The following table shows the probability the totals will be the same for the first time after 1 to 16 rolls.

### Probability Equal Totals for First Time

Rolls Probability
1 0.166667
2 0.112654
3 0.092850
4 0.080944
5 0.072693
6 0.066539
7 0.061722
8 0.057819
9 0.054573
10 0.051819
11 0.049443
12 0.047367
13 0.045532
14 0.043895
15 0.042423
16 0.041089

Excel shows a very close fit to this curve is y = 0.1784*x-1.011, where x = number of rolls and y = probability.

The sum of this infinite series is infinity.

This question is asked and discussed in my forum at Wizard of Vegas.

What is the breakeven jackpot for the Pennsylvania Cash 5 game? You may ignore taxes and jackpot sharing.

100xOdds

First, let's go over the rules. The bet cost is \$2. The game is based on drawing five balls out of 43. Here is the pay table:

• Match 5 = Jackpot
• Math 4 = \$200
• Match 3 = \$10
• Match 2 = \$2

In addition, the player gets what I presume is like a scratch-off card. This has a 1/80 chance of paying \$6 and 1/5 chance of paying \$2.

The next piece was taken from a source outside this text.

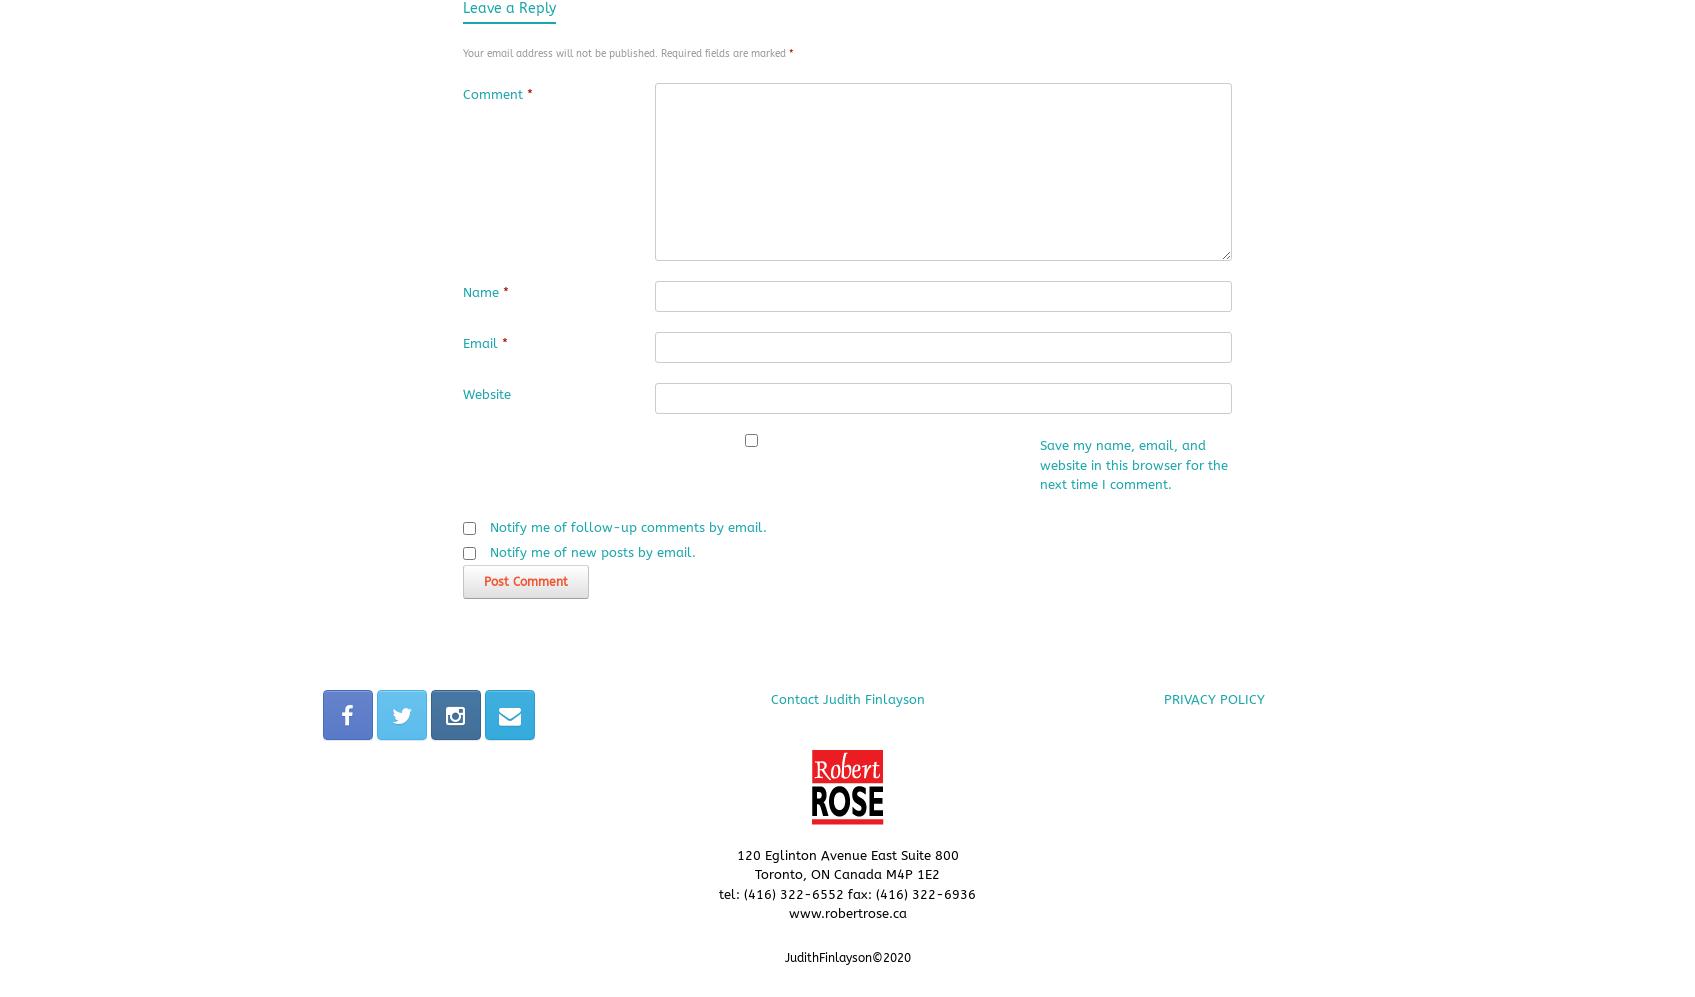 The width and height of the screenshot is (1695, 997). I want to click on 'Required fields are marked', so click(660, 51).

The following table shows my analysis of the base game. It shows the value of catching 2 to 4 numbers is \$0.287784.

### Cash 5 Return Table

Catch Pays Combinations Probability Return
5 jackpot 1 0.000001 ?
4 200 190 0.000197 0.039477
3 10 7030 0.007303 0.073032
2 2 84360 0.087638 0.175276
1 0 369075 0.383416 0.000000
0 0 501942 0.521445 0.000000
Total 0 962598 1.000000 0.287784

The following table shows my analysis of the Quick Cash instant win feature. The lower right cell shows a value of \$0.475

### Instant Cash Return Table

Catch Pays Probability Return
6 1 0.012500 0.075000
2 16 0.200000 0.400000
0 63 0.787500 0.000000
Total 80 1.000000 0.475000

Thus, the value of the non-progressive prizes is \$0.287784 + \$0.475000 = \$0.762784.

Let j equal the value of the breakeven jackpot. Then:

2 = 0.762784 + j × (1/962598)
1.237216 = j × (1/962598)
j = 1.237216 × 962598
j = \$1,190,941.95.

The overall rate of return is 0.381392 plus 0.051943 for every \$100,000 in the jackpot.

As stated in the question, all this ignores taxes and jackpot sharing.

This question is asked and discussed in my forum at Wizard of Vegas.